**Provided records**
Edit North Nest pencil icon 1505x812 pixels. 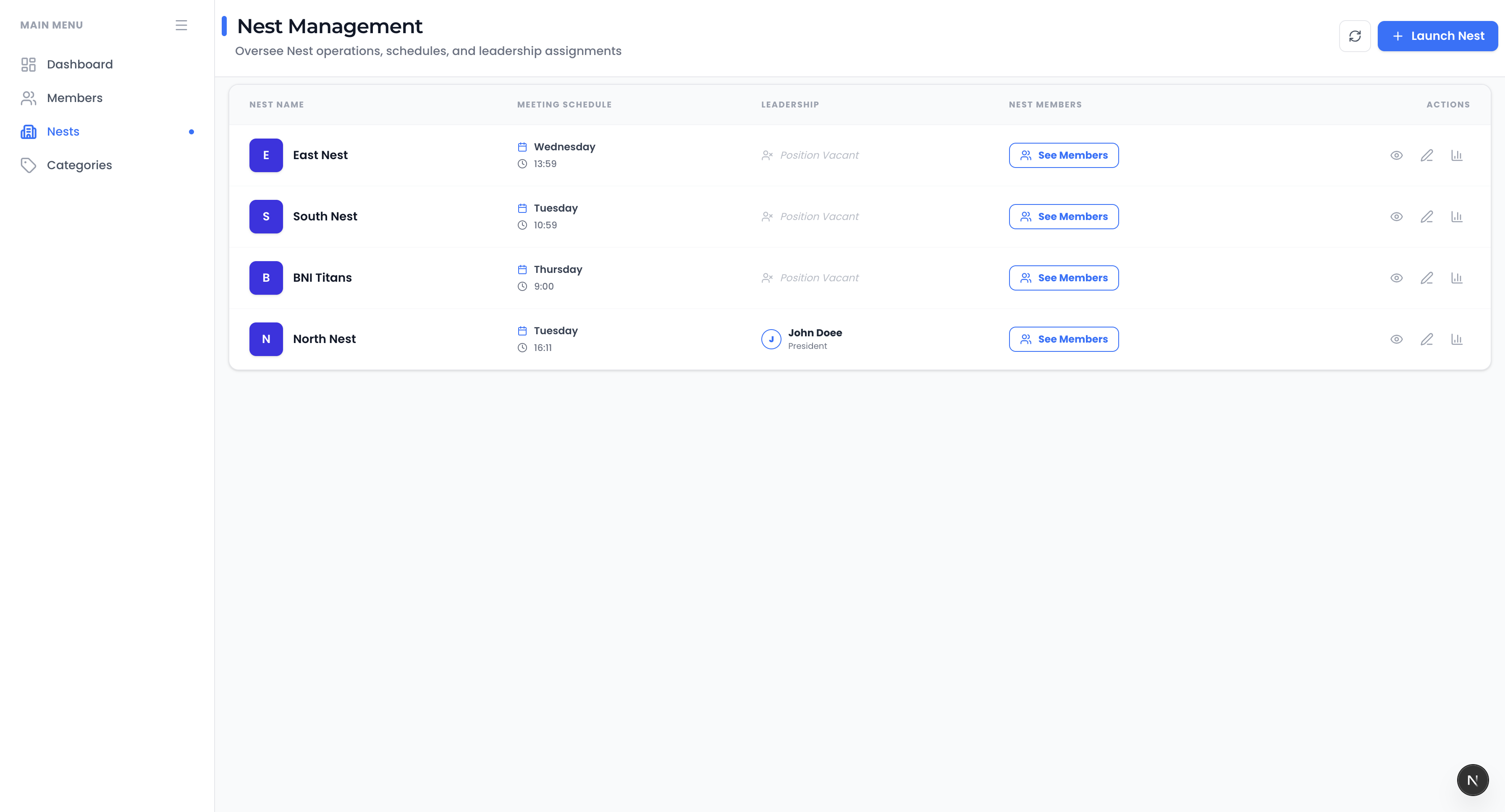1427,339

...

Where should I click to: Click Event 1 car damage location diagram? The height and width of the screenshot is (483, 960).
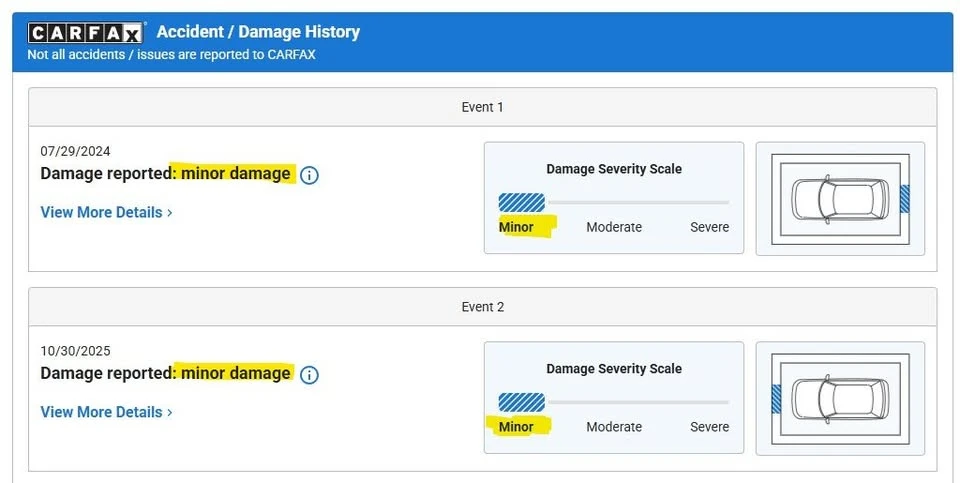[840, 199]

...

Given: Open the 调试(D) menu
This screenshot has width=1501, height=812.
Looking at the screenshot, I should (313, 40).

**Problem details**
Please copy out the rows from the line containing "Given: Open the 调试(D) menu" through the line containing "Looking at the" verbatim, both ends included.

**Written solution**
Given: Open the 调试(D) menu
This screenshot has width=1501, height=812.
Looking at the screenshot, I should (313, 40).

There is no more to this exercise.